REQUIRED WORK
Because the images are not wanted, restate every line below word for word without them.

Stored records
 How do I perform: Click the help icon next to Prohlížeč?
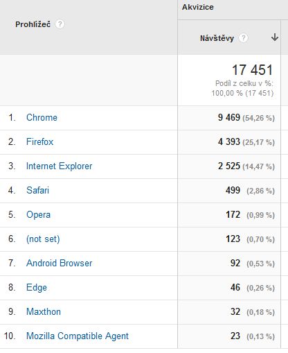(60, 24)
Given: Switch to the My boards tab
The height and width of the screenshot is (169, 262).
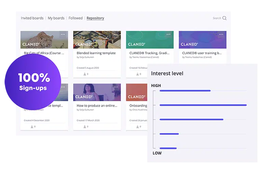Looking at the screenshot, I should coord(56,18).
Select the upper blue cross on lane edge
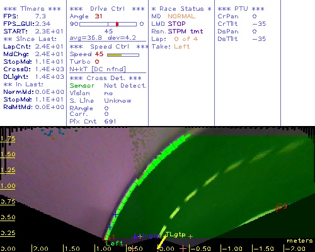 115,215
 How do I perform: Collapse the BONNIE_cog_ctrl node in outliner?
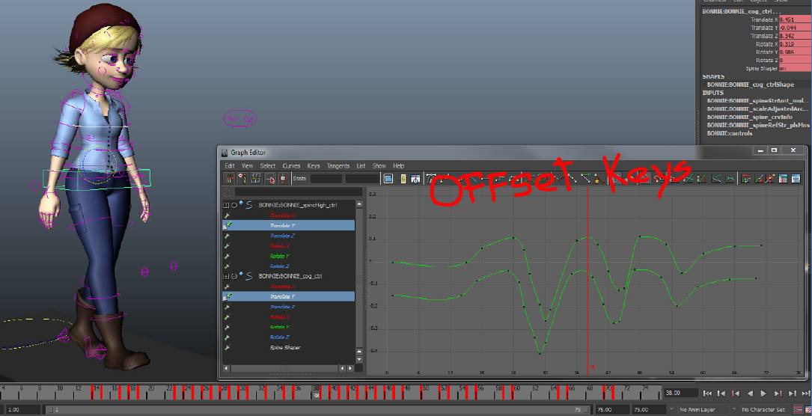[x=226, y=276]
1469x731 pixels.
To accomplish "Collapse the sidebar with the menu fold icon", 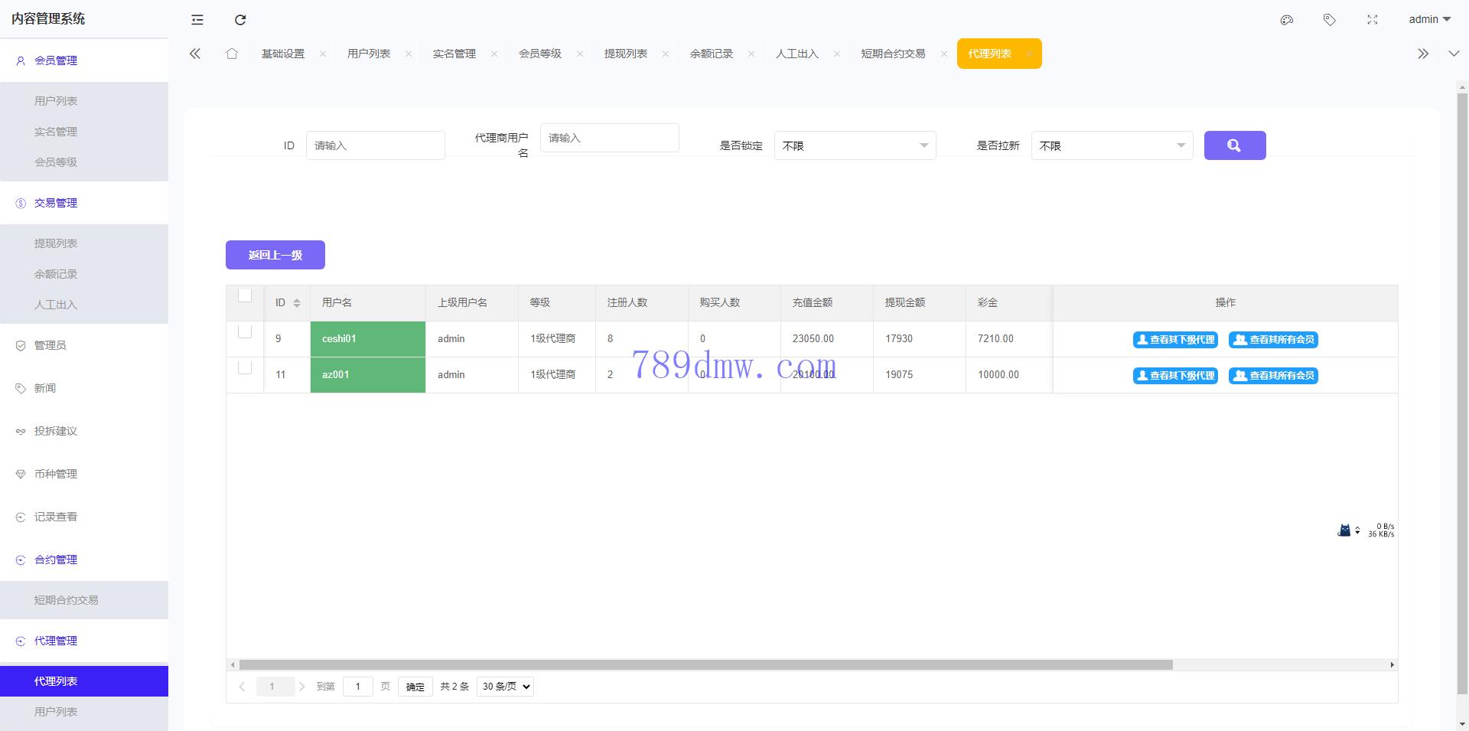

OUTPUT OF THE TASK
 How do I perform: Click the help icon next to Prohlížeč?
(60, 24)
Given: Switch to the My boards tab
The height and width of the screenshot is (169, 262).
Looking at the screenshot, I should coord(56,18).
Select the upper blue cross on lane edge
 115,215
 How do I perform: Collapse the BONNIE_cog_ctrl node in outliner?
[x=226, y=276]
1469x731 pixels.
To accomplish "Collapse the sidebar with the menu fold icon", 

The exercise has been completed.